_Given records_:
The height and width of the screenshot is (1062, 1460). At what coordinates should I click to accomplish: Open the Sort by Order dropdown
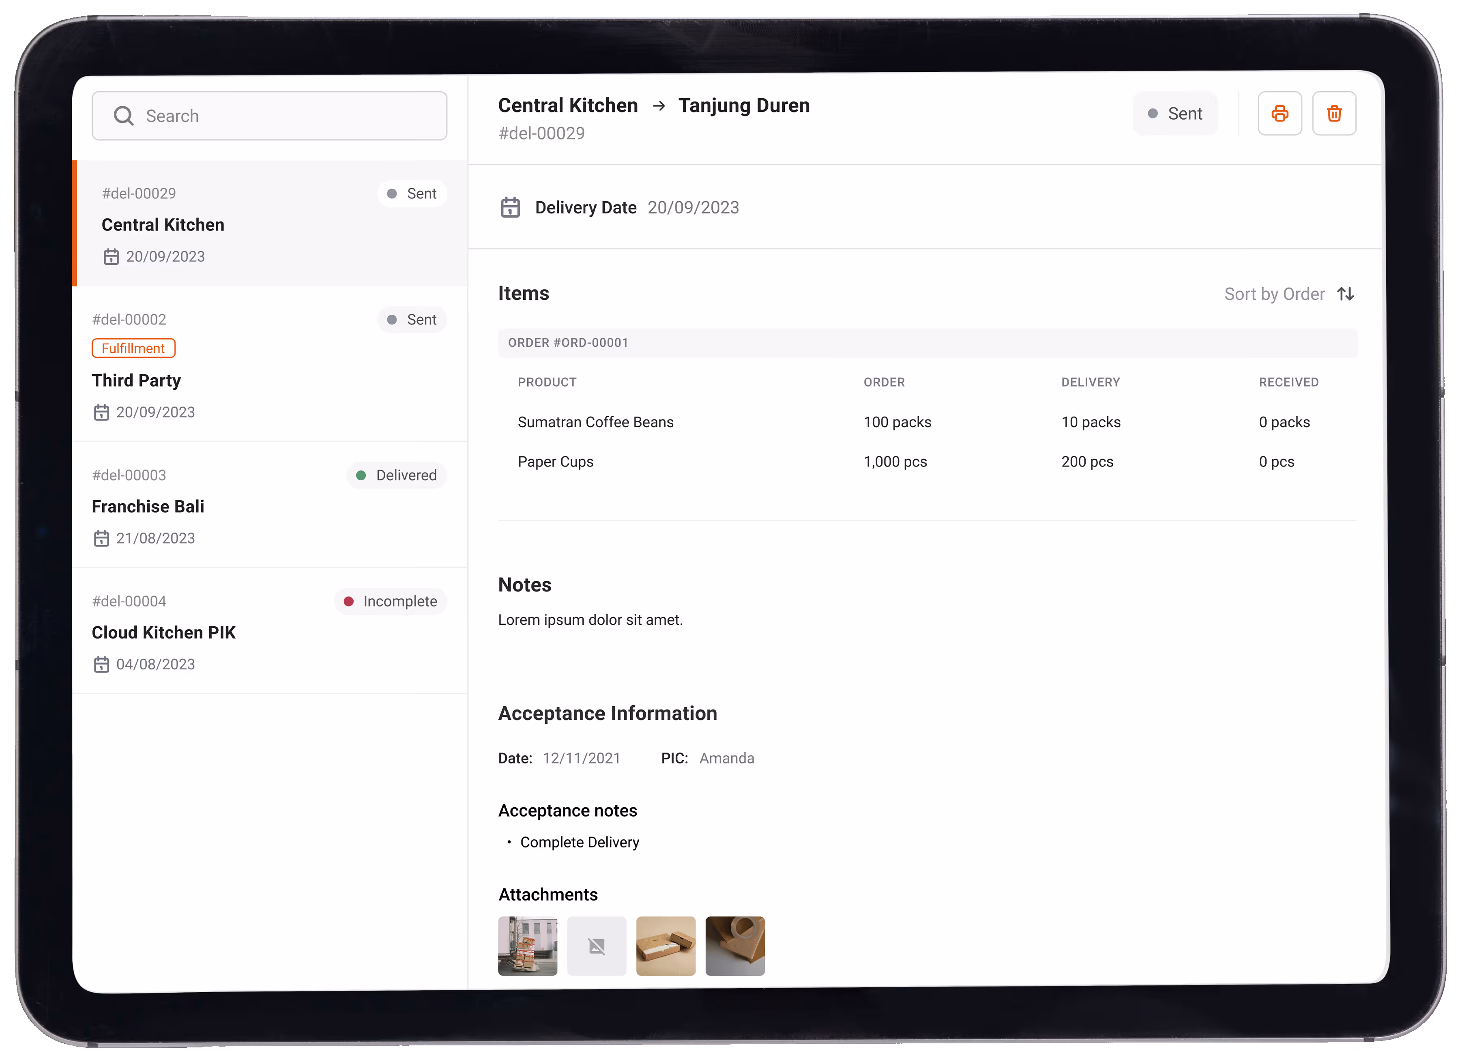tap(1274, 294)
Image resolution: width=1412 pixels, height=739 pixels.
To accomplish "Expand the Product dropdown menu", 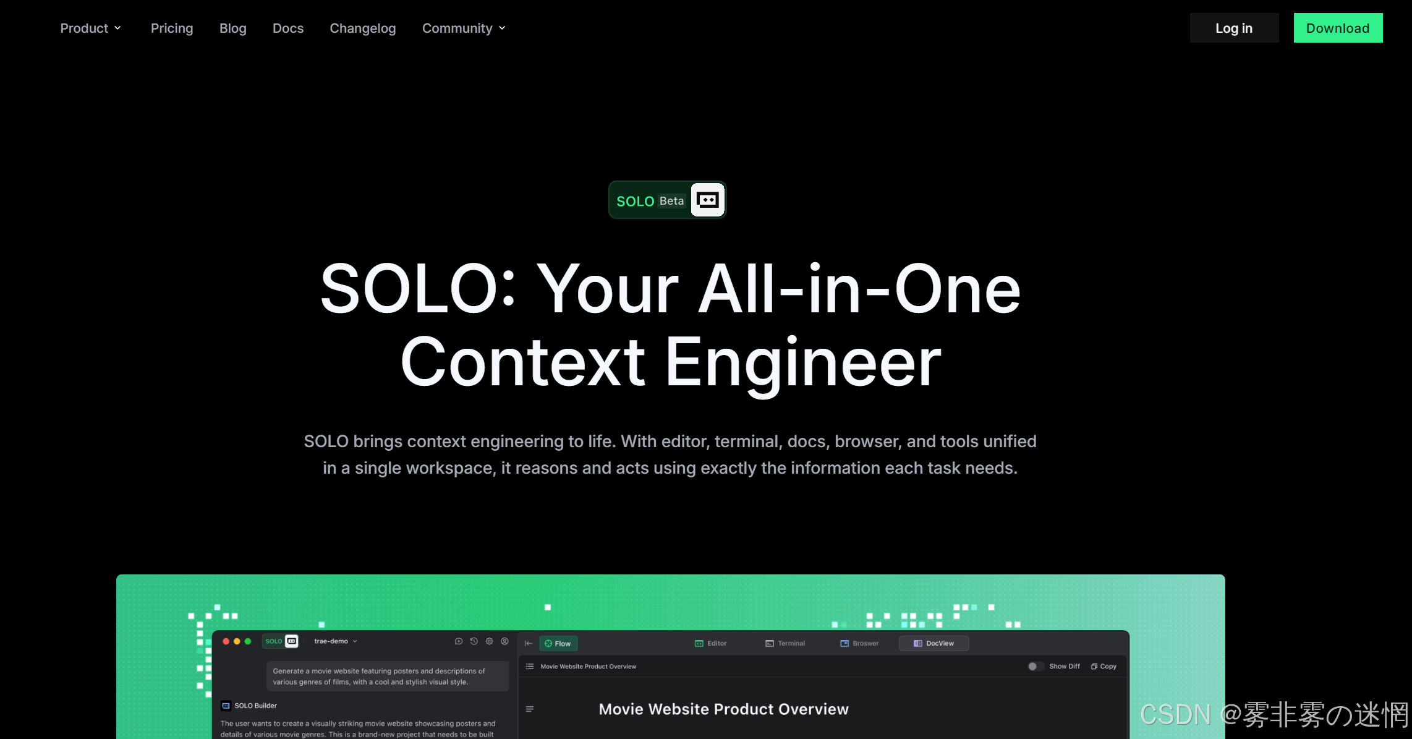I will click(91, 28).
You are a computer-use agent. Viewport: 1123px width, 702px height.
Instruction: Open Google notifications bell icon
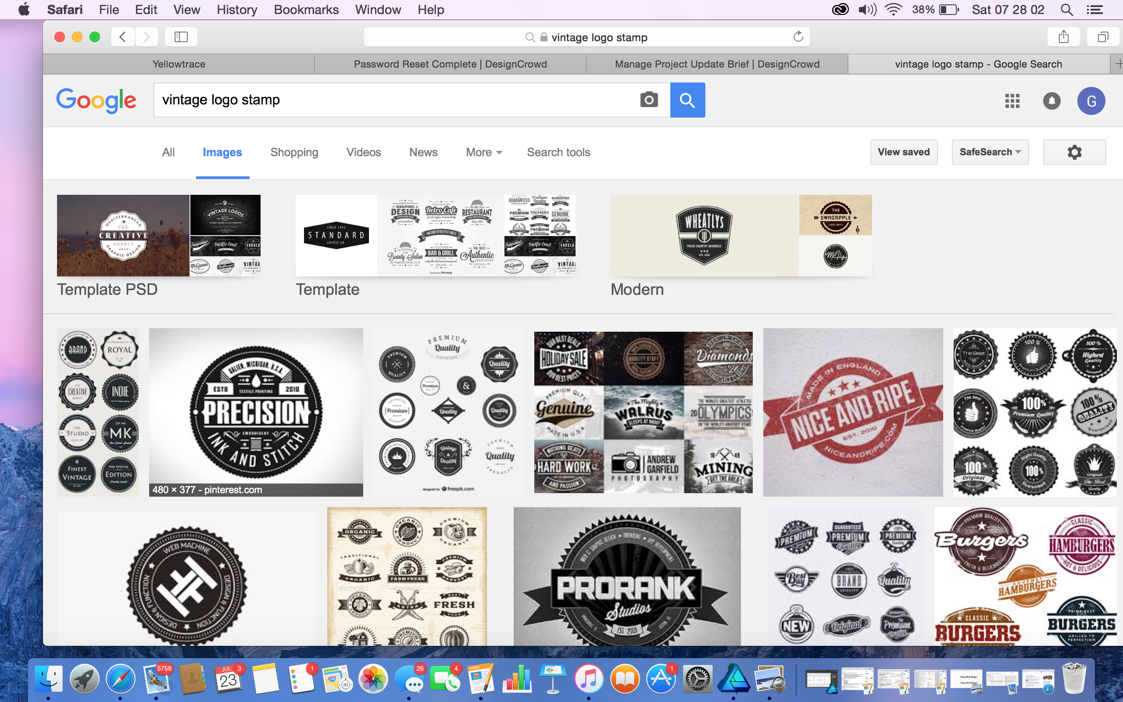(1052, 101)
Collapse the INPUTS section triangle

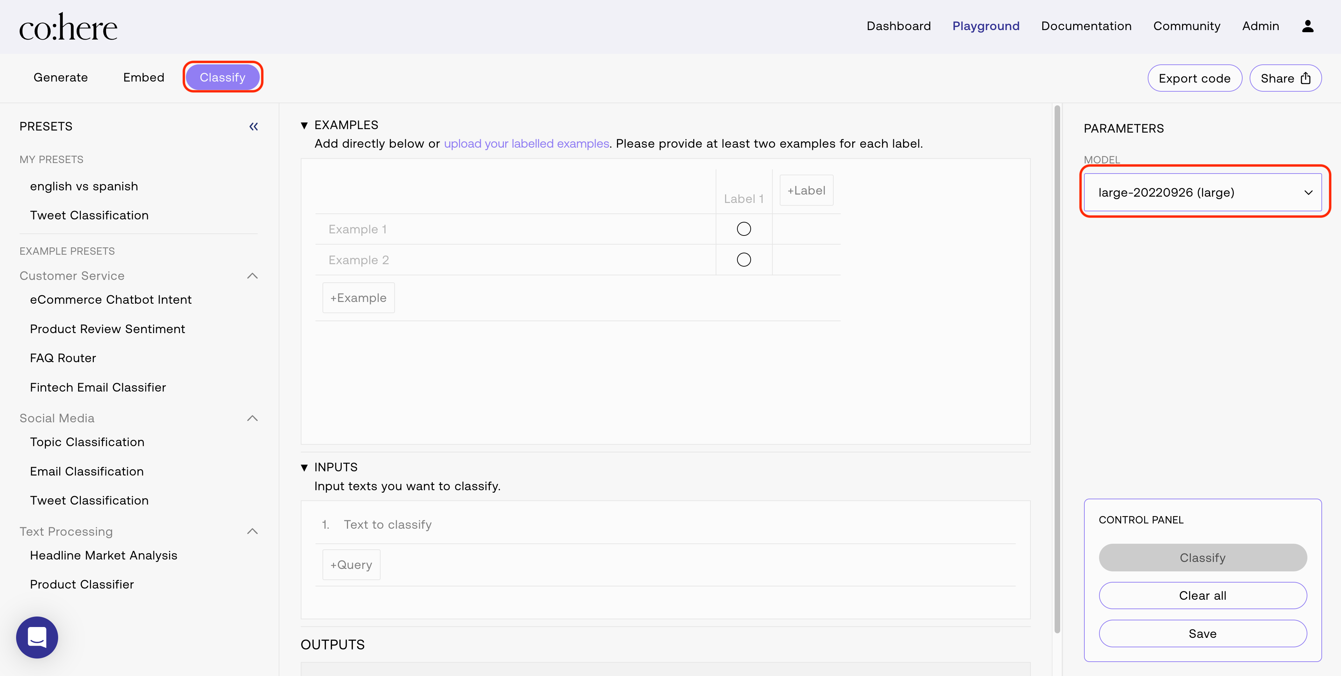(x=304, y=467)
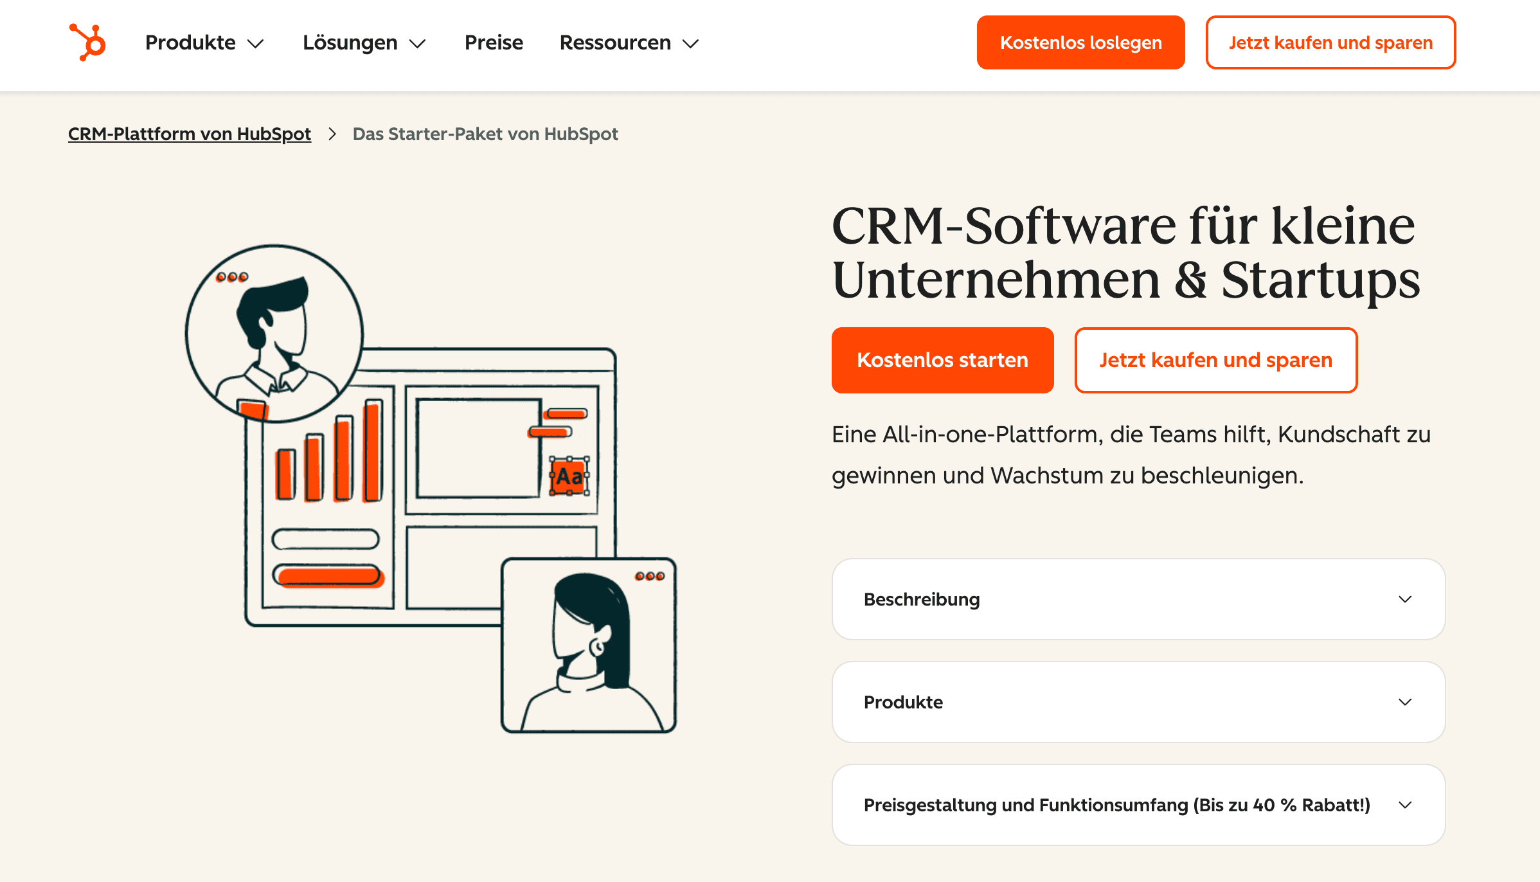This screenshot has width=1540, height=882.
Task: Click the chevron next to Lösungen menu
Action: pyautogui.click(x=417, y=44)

_Aim of the task_: The line containing "Instruction: Open Google" and every line after it, up to the last line of the data, should be returned exactly, without the pictures.

_Result for this exercise_:
Instruction: Open Google notifications bell icon
(1052, 101)
Collapse the INPUTS section triangle

(x=304, y=467)
This screenshot has width=1540, height=882.
Task: Click the chevron next to Lösungen menu
Action: pyautogui.click(x=417, y=44)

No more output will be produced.